Problem details
Find every line of the records that has "Select" and return it.

(Data for this task Opens)

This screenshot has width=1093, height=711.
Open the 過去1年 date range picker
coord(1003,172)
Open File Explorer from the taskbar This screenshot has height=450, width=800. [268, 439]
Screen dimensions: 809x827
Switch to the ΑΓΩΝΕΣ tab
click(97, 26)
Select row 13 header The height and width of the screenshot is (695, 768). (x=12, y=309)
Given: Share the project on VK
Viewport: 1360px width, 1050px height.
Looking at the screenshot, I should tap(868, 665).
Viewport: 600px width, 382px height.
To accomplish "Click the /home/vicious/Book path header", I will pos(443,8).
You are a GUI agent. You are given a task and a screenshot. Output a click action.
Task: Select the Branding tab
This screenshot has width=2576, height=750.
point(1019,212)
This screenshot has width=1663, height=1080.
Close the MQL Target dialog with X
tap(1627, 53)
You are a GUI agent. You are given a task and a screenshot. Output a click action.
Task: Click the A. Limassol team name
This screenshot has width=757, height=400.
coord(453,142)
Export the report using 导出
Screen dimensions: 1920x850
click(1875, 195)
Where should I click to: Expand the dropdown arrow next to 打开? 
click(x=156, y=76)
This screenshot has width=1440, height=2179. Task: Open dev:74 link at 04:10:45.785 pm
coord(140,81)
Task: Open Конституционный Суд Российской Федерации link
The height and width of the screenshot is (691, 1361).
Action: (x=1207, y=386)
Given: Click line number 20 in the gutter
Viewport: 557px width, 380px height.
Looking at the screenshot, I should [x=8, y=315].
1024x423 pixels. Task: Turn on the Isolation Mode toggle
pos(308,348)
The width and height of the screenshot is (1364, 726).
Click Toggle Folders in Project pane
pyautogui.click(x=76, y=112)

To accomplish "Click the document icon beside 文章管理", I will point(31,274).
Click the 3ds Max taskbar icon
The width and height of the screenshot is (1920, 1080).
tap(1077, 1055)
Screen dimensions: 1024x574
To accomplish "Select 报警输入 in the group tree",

(Data for this task Closes)

Answer for the task
Select row 13 header The height and width of the screenshot is (695, 768). (x=12, y=309)
Task: Select the Branding tab
To accomplish "Select 报警输入 in the group tree",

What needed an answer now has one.